• [TEXT EXCERPT]
____________________

The Oxford research team has also started a case study measuring the impact of sanitation on health and income generation capacity of rural citizens in India. The case study employs a sophisticated survey framework, and the primary data collection from 2000–2400 households from four Indian states has started in early June.
Contribution of pharmaceutical MNEs to access to medicines in India varies in different segments
The research team at the Public Health Foundation of India (PHFI) has evaluated the performance and contribution of pharmaceutical MNEs to access to medicines in India. The research team found the contribution of MNEs to Indian pharmaceutical market significant in terms of value as well as the number of formulations and brands marketed. Five out of the top ten firms in the year 2012 were MNEs, accounting for 22 percent of the total market. These MNEs include Abbott, Ranbaxy (was MNE in 2012), GSK, Pfizer and Sanofi.
The PHFI’s research discovered that the contribution of MNEs is considerably higher in certain therapeutic segments such as vaccines and hormones. On the other hand, the contribution to certain disease categories such as neglected tropical diseases is very limited. Moreover, MNEs’ contribution to therapeutic categories of tuberculosis, HIV and malaria, which are the focus of Millennium Development Goals, is also limited in terms of value. In addition, the research showed that MNEs’ contribution is significant in terms of bringing new chemical entities (NCE) to the Indian market.
Qualitative interviews indicated that MNEs contribute significantly to domestic pharmaceutical industry through positive spin-offs and spillovers as a result of foreign direct investments, both green field and brown field. Some of the areas of productive gains include faster adoption of new technologies, adoption of higher quality standards, new production methods and new management practices as well as increased access to international markets. However, MNEs’ contribution in terms of providing access to medicines especially for the products under patents is limited. Overall, MNEs’ contribution to India’s public health needs is not as spectacular as compared to their contribution to trade and investment leading to pharmaceutical industrial development.

____________________

• [DATA EXTRACTS]
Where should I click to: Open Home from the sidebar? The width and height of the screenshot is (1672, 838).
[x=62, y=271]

____________________

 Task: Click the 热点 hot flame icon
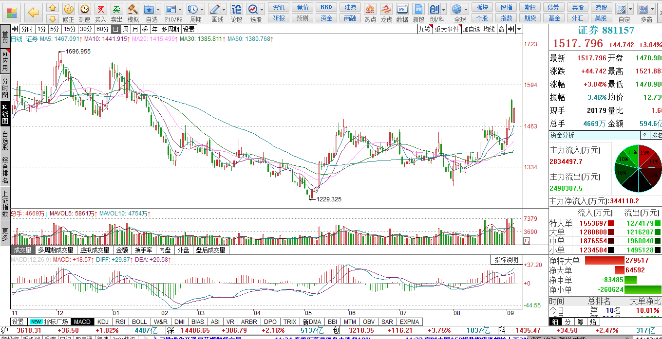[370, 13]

____________________

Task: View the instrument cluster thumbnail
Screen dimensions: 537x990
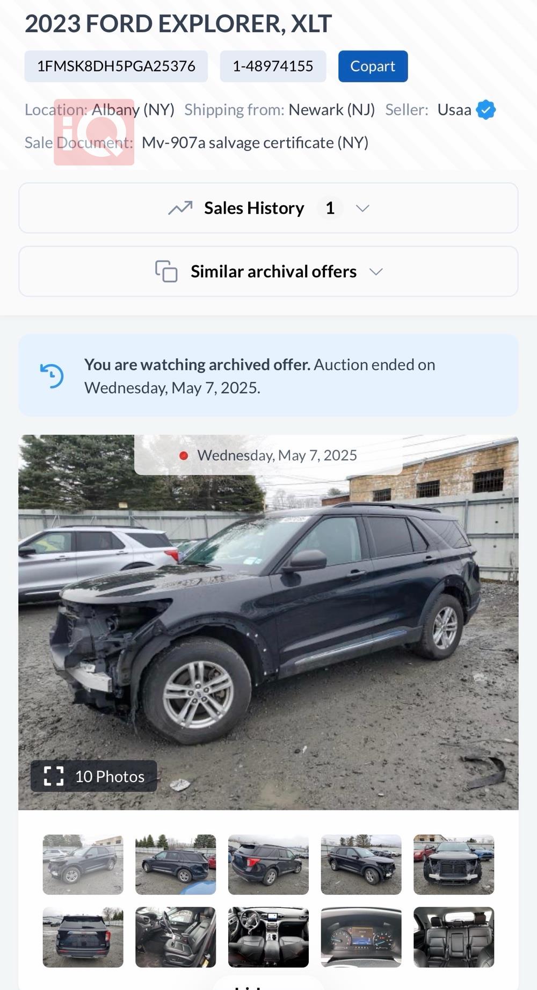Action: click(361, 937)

____________________

• [WHAT YOU HAVE TO DO] Continue the passage on pharmaceutical multinationals and access to medicines in India, starting after its final sentence.

• [EXERCISE RESPONSE]
A case study of the impact of the Light for All programme in Brazil proceeding
In Brazil, the MNEmerge project aims to evaluate the impact of the Light for All public social programme on poverty reduction and sustainable development. The research team at INESC P&D Brazil has gathered data for the case study by conducting interviews with energy companies and by a policy questionnaire from the Santa Catarina State Government in Brazil. Research on technical solutions used in the Light for All programme is also underway. These solutions include, for instance, producing energy from renewable sources to local population living without electrical light.
MNEmerge will organise several regional stakeholder meetings and policy workshops during the latter half of the 2015, in which the findings of the project will be discussed with the relevant regional stakeholders. In India, a one-day regional stakeholder meeting is planned for the 21st of August and a large scale dissemination conference for November. In Brazil, a workshop is planned to be organised in December in order to create an opportunity for both policy-makers and MNEs to be involved in the project. A similar kind of workshop is also planned to be organized in Ghana during the autumn 2015. Furthermore, a meeting for the project’s advisory board will be organized in October in conjunction with the MNEmerge partner meeting in Oxford, the UK.